[Hiver 1992-1993]
Originaire de Drummondville, Normand Rajotte vit et travaille à Montréal. Depuis plusieurs années, il partage son temps entre sa production personnelle et son gagne-pain de photographe pigiste. En 1978, il a publié, aux éditions OVO, un livre intitulé: Transcanadienne sortie 109.
Depuis 1981, Normand Rajotte a choisi le paysage comme sujet de prédilection de son travail photographique.
par Serge Jongué
Il aime la façon qu’a Normand de décrire les gestes de la photo. Il parle de « travail à main levée »: entendre qu’il n’y a pas de trépied dans l’affaire parfois; il parle aussi de « tomber juste » à propos d’un calcul d’exposition, de lumière. Ni bavard ni pédant, il n’utilise jamais l’expression « acte photographique ».
Son ton de causette, de jasette me rappelle ces discussions de cour d’école quand, au sortir d’un examen, nous nous échangions mi-anxieux, mi-joueurs, les résultats de nos élucubrations. Moments cruciaux où nous soupesions, où nous jaugions de nos aptitudes, de nos chances à être admis à la bonne place dans l’avenir lointain et brumeux des adultes. Moments oubliés aussitôt que cloche sonnait, nous autorisant pour quelques heures à retrouver la vraie vie: rues, chemins de traverse, terrains vagues, habités du cortège de nos fantasmes d’enfants.
En photographie, Normand buissonne: il a pris le parti de retrouver et de garder sa vision d’enfance, fraîche, sans filtres. Comme beaucoup ici, drainé d’abord par le courant du documentaire urbain et social des années 1970, il bifurque, au tournant des années 1980, vers le territoire secret des arbres et des rochers, vers le calme de lieux habituellement traversés à la hâte par des congénères plus soucieux d’exploits sportifs que de conversations intimes avec Dame Nature.
Nature. Élevé à la ville, « à la limite de la campagne », comme il se plaît à le dire, Normand Rajotte écoute le « respire » des arbres, contemple la pulsation des pierres, la caresse de la lumière sur l’entrelacs des branches dans le bois, le cinématographe des formes esquissées, un instant, sur l’onde d’un ruisseau, d’une rivière.
Ne pas s’attendre à panoramas. Normand ne cherche pas à capter le paysage: il s’y coule. Ce qu’il en explore, ce sont en définitive surtout les coins. S’il y a démarche, c’est plus celle du glaneur de « lieux trouvés » que celle du cartographe. Quant au parcours, il est confié à hasard plutôt que consigné dans un itinéraire bien fignolé.

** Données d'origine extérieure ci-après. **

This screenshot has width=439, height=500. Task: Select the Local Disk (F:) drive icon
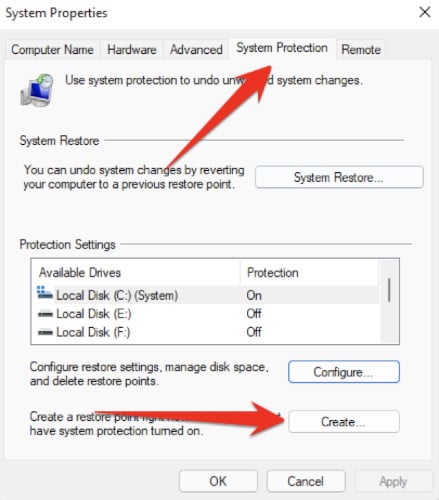(x=45, y=332)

De cette rêverie du promeneur solitaire naît un regard d’un anthropomorphisme irrépressible, galopant. Arbres surpris en danse d’amour, troncs s’étreignant à l’orée d’une clairière. Mais aussi souche sciée, blessure, arrêt de vie poignant, pin tombé, terrassé, barrant chemin. Les images de Normand ont plus à voir avec la palabre qu’avec un discours cartésien. Elles ne sont surtout pas les illustrations d’un sermon de bon ton sur la protection de la nature. D’ailleurs, si l’on remonte dans le temps, au début des années 80, l’écologisme façon Québec était plutôt balbutiant. Et puis on parlait peu, hormis Lamothe, des Amérindiens, de leur commerce particulier avec la nature. Et puis eux parlaient moins fort qu’aujourd’hui. La photo dite de paysage était poliment méprisée: on s’occupait tant à définir le visage des gens du pays que l’on en oubliait le pays lui-même. Sauf Normand.

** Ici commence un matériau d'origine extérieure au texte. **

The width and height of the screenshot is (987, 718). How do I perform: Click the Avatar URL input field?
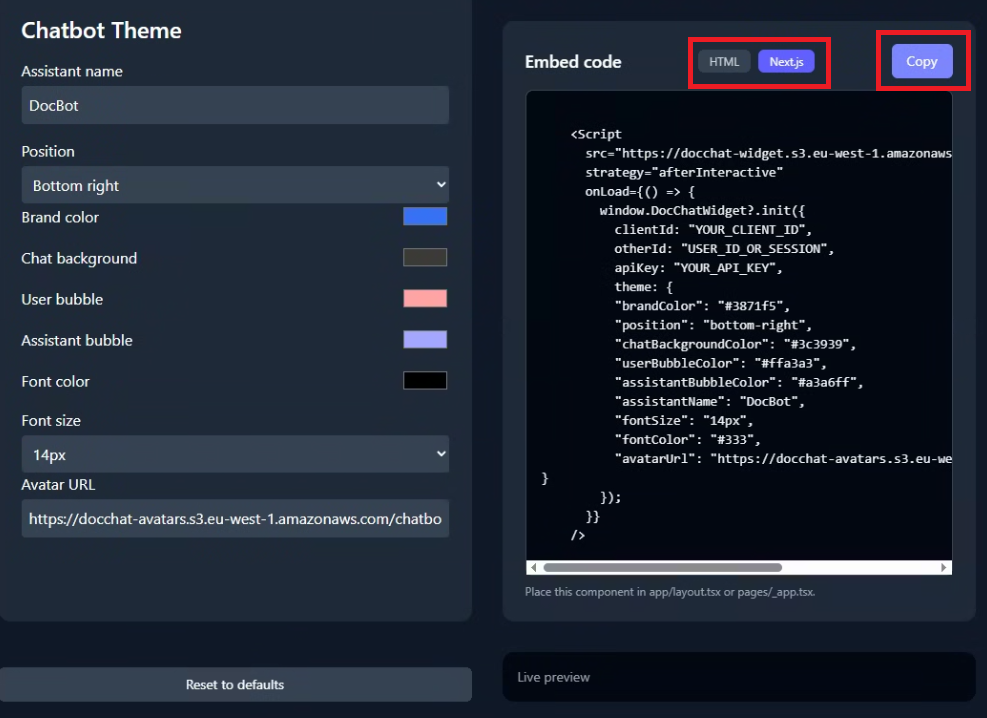[x=235, y=518]
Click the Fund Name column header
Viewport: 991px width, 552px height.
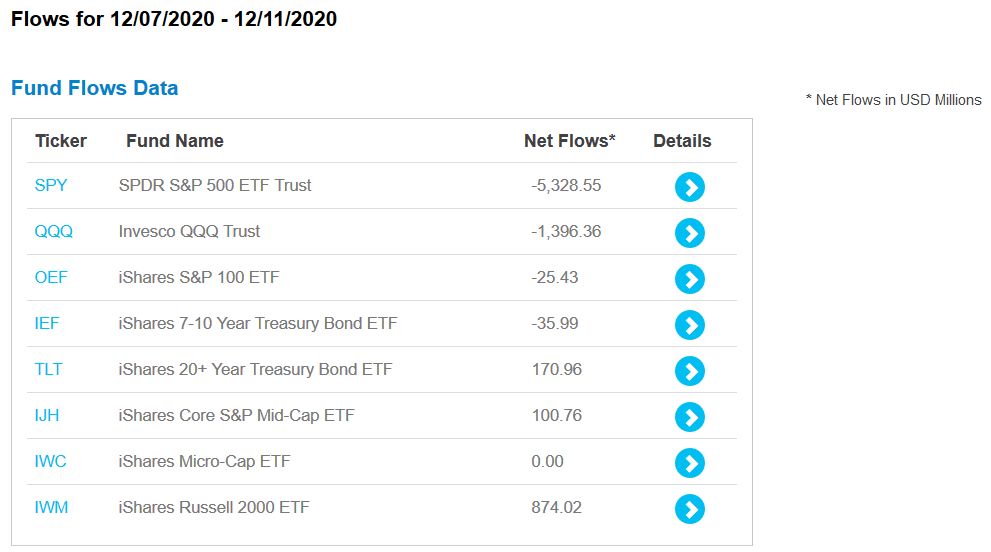174,141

Mais, au fait, de quel pays s’agit-il au juste? Étonnant de savoir, après coup, que telle photo a été faite ici et telle autre en France ou aux États-Unis. Pourtant, souvent ressort le même sentiment. Comme si Normand cherchait partout la même chose. Archétypes, stances fondamentales à tout être humain. Atavisme, préoccupations: vie, mort, amour, détresse.
Je revois la pierre-baleine aux yeux fermés, l’arbre-requin édenté, surgi du faîte des arbres. Je me rappelle la tête de mort-rocher, surmontée d’un tricorne de pirate émaillé de lichens, et cette autre tapie sous l’eau, traversée d’écume. Et la grosse pierre anguleuse, sa façon de se parer d’ombre pour mieux m’interroger. Totémisme universel, fétichisme d’âme. J’aime que la nature se laisse voir de la sorte à Normand. J’aime la latitude qu’il m’offre à la regarder, à y transcrire mes propre intimités mentales, mes propres secrets.
J’aime l’invite faite à y dérouler mes histoires imaginaires. « Ça » me plaît.
Serge Jongué, photographe et journaliste, a étudié la littérature à l’Université de Provence et à l’Université de Montréal. Il expose régulièrement ses photographies depuis 1985. L’immigration est le sujet principal de son travail.